What you have to do – Looking at the data that follows, count the lines containing the word "header" and write down only that count.

Available data –
Content starts

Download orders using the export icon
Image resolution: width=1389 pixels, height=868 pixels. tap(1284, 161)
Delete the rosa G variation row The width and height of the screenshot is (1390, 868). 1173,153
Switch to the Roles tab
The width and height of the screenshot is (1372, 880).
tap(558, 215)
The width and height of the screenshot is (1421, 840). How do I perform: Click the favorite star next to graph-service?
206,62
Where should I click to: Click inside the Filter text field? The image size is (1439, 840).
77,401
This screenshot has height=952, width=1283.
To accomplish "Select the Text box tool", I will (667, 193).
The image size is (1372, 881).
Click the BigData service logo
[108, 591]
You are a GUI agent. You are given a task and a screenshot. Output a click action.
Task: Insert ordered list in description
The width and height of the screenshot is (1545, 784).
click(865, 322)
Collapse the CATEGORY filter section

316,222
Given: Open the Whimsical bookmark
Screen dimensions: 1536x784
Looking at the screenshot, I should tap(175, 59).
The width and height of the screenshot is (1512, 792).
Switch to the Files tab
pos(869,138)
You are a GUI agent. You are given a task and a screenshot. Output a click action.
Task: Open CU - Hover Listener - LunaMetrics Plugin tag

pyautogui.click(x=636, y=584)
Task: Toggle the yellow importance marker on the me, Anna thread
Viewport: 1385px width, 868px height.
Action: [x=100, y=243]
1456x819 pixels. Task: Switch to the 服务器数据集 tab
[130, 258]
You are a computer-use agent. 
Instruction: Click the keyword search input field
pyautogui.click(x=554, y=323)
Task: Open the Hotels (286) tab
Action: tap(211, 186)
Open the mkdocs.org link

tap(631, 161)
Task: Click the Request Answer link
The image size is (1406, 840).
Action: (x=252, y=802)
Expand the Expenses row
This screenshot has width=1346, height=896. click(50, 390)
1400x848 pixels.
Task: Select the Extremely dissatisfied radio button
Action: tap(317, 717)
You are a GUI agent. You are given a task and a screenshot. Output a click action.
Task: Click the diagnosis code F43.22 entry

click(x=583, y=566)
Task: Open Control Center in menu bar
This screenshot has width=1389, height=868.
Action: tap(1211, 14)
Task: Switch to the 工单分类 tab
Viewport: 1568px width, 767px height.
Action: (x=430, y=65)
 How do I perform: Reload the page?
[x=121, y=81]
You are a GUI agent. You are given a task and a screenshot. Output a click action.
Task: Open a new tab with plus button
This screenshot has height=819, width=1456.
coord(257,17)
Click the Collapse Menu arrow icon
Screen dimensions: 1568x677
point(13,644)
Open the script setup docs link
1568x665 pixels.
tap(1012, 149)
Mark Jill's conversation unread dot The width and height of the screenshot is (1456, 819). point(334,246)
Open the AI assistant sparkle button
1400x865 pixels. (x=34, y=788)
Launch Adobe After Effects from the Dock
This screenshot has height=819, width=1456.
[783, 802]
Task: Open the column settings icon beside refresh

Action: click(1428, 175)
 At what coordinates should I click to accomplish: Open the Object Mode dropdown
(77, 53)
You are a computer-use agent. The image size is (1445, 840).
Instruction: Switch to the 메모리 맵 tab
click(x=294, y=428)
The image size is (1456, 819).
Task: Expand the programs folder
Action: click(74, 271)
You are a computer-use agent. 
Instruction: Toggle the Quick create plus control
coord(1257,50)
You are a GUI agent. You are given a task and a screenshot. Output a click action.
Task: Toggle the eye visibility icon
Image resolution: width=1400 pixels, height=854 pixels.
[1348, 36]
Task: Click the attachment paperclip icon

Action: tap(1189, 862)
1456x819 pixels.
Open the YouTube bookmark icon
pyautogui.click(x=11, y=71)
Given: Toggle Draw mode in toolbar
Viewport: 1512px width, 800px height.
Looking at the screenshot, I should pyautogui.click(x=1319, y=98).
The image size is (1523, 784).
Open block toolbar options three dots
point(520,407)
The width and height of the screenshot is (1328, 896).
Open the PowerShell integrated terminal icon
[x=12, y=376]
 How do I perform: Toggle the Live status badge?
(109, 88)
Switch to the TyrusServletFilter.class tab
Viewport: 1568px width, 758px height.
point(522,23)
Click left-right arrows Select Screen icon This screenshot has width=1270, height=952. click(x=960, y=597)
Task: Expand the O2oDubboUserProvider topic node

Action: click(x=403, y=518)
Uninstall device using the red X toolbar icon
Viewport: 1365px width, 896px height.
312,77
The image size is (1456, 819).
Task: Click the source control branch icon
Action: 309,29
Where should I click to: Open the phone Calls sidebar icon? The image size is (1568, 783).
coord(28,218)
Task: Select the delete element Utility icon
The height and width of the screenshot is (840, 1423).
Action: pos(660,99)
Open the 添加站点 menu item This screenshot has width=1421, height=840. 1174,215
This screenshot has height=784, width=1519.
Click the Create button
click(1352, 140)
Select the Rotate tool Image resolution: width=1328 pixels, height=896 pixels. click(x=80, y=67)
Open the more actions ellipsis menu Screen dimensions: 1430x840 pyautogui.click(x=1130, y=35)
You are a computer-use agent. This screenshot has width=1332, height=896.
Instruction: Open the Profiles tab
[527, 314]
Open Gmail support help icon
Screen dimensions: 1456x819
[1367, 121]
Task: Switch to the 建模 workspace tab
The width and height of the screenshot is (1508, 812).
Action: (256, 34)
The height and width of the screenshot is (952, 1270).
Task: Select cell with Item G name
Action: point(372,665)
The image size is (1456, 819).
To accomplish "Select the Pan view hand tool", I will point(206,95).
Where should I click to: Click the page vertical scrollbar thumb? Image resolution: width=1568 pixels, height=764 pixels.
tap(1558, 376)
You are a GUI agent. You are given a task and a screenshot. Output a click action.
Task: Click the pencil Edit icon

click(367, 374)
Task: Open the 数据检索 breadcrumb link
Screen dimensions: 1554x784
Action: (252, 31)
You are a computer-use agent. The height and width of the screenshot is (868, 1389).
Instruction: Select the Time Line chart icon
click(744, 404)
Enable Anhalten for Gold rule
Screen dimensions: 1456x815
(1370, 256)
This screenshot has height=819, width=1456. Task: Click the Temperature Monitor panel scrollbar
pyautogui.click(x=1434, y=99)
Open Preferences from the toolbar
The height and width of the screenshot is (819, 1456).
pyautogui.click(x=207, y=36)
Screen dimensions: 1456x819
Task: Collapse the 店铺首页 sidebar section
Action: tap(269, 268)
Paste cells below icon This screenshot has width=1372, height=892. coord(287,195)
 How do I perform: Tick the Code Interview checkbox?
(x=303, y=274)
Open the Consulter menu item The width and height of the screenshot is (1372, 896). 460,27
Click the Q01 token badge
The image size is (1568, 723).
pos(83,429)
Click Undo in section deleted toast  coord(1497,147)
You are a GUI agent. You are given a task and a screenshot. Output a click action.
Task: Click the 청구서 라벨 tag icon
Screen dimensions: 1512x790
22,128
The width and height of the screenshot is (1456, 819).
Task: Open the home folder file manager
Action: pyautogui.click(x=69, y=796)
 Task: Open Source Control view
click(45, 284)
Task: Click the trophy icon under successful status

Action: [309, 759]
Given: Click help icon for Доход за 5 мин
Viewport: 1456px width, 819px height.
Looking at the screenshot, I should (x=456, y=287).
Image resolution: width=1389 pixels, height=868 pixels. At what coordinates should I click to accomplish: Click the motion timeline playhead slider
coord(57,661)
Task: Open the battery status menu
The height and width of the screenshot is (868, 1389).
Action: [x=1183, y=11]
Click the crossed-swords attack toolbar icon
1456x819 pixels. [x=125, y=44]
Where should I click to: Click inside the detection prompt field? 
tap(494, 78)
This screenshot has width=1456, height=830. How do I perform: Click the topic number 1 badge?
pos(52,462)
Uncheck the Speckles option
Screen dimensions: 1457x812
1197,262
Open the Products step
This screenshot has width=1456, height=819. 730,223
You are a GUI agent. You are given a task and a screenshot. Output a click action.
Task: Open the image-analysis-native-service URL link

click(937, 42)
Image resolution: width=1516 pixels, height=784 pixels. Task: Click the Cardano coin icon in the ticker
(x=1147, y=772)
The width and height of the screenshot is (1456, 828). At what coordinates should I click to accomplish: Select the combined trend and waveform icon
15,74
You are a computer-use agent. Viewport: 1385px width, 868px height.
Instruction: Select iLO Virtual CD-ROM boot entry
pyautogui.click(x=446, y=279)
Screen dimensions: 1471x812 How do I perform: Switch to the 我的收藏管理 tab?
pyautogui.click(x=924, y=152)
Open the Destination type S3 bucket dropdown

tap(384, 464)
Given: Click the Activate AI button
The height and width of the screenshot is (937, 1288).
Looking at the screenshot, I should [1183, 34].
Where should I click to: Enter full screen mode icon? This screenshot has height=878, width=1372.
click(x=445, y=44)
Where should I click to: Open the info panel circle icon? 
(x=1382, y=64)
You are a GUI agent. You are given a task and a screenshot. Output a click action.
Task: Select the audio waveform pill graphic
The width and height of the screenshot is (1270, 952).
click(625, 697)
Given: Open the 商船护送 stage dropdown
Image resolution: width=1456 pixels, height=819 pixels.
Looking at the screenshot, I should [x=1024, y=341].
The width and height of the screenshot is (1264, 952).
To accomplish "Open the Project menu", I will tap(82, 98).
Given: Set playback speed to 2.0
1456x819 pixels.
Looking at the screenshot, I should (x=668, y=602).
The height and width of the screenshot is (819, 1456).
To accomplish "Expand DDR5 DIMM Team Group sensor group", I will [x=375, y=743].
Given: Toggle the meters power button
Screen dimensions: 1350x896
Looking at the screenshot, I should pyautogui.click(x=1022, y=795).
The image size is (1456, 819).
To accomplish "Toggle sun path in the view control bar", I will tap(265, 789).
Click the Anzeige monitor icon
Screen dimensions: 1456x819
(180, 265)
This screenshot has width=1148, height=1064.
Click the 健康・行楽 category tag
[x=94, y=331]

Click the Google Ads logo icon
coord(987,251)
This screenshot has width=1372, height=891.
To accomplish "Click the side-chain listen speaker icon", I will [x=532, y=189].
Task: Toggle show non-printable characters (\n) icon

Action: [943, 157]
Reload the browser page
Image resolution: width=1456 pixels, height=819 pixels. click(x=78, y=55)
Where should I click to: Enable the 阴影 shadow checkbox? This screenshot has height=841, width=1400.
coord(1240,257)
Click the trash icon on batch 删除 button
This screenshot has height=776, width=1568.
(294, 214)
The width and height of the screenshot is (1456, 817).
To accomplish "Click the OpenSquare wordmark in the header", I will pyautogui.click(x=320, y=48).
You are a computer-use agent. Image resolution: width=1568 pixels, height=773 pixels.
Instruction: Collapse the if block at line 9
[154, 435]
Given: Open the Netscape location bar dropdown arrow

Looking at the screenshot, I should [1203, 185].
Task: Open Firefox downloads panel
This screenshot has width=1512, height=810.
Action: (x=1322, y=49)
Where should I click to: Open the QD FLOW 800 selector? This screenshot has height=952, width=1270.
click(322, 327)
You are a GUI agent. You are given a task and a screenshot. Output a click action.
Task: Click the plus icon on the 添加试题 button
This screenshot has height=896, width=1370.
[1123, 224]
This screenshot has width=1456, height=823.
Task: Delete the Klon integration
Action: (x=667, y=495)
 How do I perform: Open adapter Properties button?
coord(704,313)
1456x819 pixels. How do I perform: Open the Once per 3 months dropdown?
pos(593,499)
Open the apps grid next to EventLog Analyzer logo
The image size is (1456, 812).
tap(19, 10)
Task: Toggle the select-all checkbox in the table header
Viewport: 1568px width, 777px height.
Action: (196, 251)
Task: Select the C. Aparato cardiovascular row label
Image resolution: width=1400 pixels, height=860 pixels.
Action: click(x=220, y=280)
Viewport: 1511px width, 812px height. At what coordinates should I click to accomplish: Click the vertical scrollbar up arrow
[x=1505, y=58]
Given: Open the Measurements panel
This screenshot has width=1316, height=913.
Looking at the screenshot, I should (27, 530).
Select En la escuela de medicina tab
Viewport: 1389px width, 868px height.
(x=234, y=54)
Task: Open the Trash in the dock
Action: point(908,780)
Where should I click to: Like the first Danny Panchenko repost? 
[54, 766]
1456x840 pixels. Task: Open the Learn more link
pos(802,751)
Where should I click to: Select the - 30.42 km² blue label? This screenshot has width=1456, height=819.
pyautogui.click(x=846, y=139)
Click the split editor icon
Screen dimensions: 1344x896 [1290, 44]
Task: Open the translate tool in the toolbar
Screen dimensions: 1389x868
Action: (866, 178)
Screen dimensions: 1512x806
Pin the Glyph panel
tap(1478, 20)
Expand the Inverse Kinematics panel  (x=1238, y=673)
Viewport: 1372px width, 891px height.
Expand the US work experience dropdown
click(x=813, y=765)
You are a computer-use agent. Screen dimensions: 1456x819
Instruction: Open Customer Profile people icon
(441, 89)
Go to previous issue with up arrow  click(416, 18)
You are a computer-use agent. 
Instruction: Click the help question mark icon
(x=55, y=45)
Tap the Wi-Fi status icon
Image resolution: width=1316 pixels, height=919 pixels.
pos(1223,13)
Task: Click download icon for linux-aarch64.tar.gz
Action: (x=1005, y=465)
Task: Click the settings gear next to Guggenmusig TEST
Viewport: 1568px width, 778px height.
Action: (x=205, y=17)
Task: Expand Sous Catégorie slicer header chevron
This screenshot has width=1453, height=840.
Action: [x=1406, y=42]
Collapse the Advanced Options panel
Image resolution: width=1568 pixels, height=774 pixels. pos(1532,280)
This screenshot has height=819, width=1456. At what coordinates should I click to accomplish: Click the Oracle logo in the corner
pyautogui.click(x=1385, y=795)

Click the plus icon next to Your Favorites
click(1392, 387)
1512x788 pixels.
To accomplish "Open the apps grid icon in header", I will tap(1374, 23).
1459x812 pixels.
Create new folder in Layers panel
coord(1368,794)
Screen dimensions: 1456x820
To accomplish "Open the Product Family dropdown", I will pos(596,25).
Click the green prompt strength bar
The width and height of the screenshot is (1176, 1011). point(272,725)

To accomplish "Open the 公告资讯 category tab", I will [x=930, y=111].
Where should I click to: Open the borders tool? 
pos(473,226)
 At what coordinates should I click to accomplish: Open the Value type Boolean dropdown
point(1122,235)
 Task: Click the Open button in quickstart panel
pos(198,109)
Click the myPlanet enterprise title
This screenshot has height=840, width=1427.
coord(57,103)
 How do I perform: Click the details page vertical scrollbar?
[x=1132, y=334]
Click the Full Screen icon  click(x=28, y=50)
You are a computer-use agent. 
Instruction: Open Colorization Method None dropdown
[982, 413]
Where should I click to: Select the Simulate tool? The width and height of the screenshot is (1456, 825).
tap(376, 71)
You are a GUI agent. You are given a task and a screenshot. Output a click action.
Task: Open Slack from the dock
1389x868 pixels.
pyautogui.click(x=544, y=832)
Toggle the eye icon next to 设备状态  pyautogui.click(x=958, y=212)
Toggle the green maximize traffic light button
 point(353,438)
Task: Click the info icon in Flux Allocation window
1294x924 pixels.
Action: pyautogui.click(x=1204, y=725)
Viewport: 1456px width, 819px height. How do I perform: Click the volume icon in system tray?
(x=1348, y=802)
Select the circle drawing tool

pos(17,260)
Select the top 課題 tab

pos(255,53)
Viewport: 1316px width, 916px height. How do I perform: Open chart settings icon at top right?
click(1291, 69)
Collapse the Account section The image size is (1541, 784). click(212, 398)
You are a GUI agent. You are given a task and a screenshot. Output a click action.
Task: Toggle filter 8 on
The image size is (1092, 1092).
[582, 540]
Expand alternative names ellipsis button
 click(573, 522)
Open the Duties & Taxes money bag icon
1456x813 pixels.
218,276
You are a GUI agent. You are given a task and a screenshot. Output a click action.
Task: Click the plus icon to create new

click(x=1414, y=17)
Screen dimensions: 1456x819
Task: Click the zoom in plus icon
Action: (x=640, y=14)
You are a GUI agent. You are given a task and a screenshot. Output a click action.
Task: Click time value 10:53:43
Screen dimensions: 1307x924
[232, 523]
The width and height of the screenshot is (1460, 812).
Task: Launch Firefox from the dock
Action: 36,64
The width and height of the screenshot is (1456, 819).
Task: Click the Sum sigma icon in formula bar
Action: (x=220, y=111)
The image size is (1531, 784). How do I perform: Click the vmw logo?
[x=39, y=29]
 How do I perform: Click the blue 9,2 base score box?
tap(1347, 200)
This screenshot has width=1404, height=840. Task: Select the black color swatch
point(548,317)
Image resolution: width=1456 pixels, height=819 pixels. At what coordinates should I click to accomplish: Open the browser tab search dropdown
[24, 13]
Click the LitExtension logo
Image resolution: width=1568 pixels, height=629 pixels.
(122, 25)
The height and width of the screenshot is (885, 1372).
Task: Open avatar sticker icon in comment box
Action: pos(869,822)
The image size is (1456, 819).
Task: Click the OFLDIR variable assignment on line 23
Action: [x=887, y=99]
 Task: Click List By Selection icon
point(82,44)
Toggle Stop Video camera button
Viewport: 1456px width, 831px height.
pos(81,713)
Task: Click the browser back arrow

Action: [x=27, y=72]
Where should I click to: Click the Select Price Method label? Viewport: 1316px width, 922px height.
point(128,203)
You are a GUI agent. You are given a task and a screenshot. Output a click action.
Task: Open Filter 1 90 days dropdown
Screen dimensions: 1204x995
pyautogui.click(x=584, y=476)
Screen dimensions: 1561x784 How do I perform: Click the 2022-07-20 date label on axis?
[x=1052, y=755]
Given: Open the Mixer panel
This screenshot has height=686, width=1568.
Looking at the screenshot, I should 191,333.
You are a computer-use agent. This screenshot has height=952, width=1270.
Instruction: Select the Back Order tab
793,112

Content ends

Task response – 4